Buyer agrees to release, indemnify, defend and hold harmless Sentry and Sentry’s directors, officers, employees and insurers, from and against any and all damages, losses, liabilities, claims, lawsuits, complaints, actions, costs or expenses (including attorney’s fees, opinion witness’ fees, litigation costs and court costs), including those resulting from bodily injury, disease or death, arising, in whole or in part, from the Buyer’s: (i) failure to purchase safety equipment recommended by Sentry, (ii) failure to properly maintain the Equipment and all of its safety equipment; and/or (iii) failure to properly train Buyer’s employees and independent contractors who will use or otherwise have access to the Equipment .  Buyer agrees to accept, without any recourse against Sentry, all of the risks against which Buyer indemnifies Sentry herein.


Confidential Information

All non-public, confidential or proprietary information of Sentry, including but not limited to specifications, samples, patterns, designs, plans, drawings, documents, data, business operations, customer lists, pricing, discounts or rebates, disclosed by Sentry to Buyer, whether disclosed orally or disclosed or accessed in written, electronic or other form or media, and whether or not marked, designated or otherwise identified as "confidential" in connection with an order is confidential and may not be disclosed or copied unless authorized in advance by Sentry in writing. Upon Sentry’s request, Buyer shall promptly return all documents and other materials received from Sentry. Sentry shall be entitled to injunctive relief for any violation of this Section. This Section does not apply to information that is: (a) in the public domain; (b) known to Buyer at the time of disclosure; or (c) rightfully obtained by Buyer on a non-confidential basis from a third party.



Any changes to the design due to non-disclosure of obstructions in the customer’s facility may incur extra cost at Sentry’s discretion. Costs incurred may include, but not be limited to engineering redesign and possibly a site visit to the customer’s facility.


If the customer’s site standard specifications are different than what is listed in this proposal, those differences may result in changes to both system costs and delivery schedule.


If it is the customer’s intent to purchase any or all of the equipment or services outlined in this Proposal, the Purchase Order must reference current Proposal number noted in the header of this document.  By doing so, the customer agrees to the content, terms and specifications of this Proposal unless otherwise noted in writing to the author of this document.

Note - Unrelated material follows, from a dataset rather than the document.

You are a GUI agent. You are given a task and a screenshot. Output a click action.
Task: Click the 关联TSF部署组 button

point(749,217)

Provisions of these Terms and Conditions which by their nature should apply beyond their terms will remain in force after any termination, completion, or expiration of any order, including, but not limited to, the following provisions: Compliance with Laws, Confidential Information Governing Law, Submission to Jurisdiction, and Survival.


Refund Policy

​ Conveyor / Machinery / Controls

  • Order Processed and in Engineering – Refund Amount 75%


  • Order Released from Engineering – Refund Amount 50%


  • Order Fabricated but Assembled – Refund Amount 25%


  • Order Assembled – Refund Amount 0%



  • If the Service has not been performed and Travel and Living Arrangements have not been booked, the customer is entitled to a full refund.


  • If the Service has not been performed and Travel / Living Arrangements and Rental Equipment have not been booked, the customer is entitled to a full refund.